A boy’s first Alaskan salmon is a coming of age milestone, like his first date, only less pretty, usually anyway.

A proud mother looks on.

She, Caleb (pictured), Andy, and myself joined an all day salmon fishing charter aboard the M/V Aurora that took us to the far end of Resurrection Bay, and beyond. Fishing was slow, slow for up here anyway, but by no means dismal. In addition to the haul the other fisher-people on the boat took in, our group of four managed to land ten silver salmon and many rockfish.

The murderous proof:

We fished among whales, one of which surfaced very close to the scrum of charter boats constantly maneuvering around each other to get over the “hole” where the fish finders indicated the salmon were. It’s an unsettling experience to be aboard a forty foot vessel bobbing up and down atop Pacific swells, and then suddenly see an oily-black behemoth longer than the boat itself surface not fifty feet away. It causes you to re-estimate quickly your position in the food chain. Not that Humpbacks are carnivorous, but one errant move by one of those beasts and you can imagine a boatload of people being tossed into the frigid water where hypothermia would finish them in fifteen minutes or less. Yet somehow the whales know precisely where the boats are and are not inclined to malicious behavior.

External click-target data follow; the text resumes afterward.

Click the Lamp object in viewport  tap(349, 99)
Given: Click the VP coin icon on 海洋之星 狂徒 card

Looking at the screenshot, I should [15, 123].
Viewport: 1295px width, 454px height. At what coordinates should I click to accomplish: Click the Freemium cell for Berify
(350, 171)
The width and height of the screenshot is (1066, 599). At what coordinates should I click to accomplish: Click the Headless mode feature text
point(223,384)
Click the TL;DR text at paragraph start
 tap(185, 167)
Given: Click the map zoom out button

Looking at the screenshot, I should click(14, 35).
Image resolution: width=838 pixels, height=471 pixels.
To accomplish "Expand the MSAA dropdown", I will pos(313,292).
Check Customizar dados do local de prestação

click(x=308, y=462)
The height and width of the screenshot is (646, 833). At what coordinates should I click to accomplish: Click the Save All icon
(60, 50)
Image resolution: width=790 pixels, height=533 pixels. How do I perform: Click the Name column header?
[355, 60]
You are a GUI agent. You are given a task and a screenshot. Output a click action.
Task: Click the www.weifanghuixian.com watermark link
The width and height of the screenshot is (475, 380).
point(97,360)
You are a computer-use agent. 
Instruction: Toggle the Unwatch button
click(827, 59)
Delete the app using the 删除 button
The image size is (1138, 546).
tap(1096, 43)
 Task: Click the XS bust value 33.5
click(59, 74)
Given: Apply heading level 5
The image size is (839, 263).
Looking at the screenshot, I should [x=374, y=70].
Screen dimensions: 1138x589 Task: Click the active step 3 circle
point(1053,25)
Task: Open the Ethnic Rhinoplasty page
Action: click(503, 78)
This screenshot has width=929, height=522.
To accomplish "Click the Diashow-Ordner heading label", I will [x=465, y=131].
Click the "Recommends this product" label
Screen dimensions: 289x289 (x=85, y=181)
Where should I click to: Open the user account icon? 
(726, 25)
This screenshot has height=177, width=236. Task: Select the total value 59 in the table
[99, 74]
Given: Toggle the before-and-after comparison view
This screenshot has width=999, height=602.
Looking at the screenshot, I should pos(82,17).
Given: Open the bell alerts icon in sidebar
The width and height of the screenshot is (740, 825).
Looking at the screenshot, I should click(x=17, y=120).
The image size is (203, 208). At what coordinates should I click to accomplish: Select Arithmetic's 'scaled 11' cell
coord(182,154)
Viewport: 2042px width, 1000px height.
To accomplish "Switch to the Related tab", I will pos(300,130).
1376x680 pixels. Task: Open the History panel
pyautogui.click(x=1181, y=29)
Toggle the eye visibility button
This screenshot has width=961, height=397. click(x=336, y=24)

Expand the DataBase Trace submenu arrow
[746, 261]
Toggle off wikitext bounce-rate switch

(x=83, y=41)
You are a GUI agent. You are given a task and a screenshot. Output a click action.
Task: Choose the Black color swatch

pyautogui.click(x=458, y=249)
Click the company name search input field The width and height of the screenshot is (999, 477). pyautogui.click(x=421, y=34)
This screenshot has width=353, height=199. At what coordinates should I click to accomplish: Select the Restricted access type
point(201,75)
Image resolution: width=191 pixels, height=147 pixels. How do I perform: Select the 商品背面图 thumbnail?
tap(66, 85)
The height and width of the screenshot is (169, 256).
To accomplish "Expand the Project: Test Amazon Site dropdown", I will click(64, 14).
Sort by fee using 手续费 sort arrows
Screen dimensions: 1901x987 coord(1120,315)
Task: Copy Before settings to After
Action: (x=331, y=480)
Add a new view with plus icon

Captain Chris strictly forbade bananas on our boat. I had to jettison the three I’d brought in our lunch cooler before we departed from the dock. Neither he nor his deckhand, Shelby, would touch them. Superstitious? Possibly. But Capt’n Chris had anecdotal evidence associating bananas with bad outcomes on the boat, and sometimes associations are all you got.

The clouds parted briefly here and there to reveal some bluesky but closed up just as fast and the day overall was overcast. Still, it doesn’t get any better than this, zooming over Resurrection Bay powered by twin turbocharged diesels en-route to the silver salmon killing fields.

We fished til 4 pm then called it quits. All the way back to the port of Seward Shelby cleaned everyone’s fish. The endless draft of seagulls ensures that nothing goes to waste:

For this and his overall attentiveness to his customer’s wants/needs — bating hooks, netting fish, untangling lines, witty remarks — we all tipped him generously. Capt’n Chris, too, who contributed just as mightily to a very satisfying day on the water.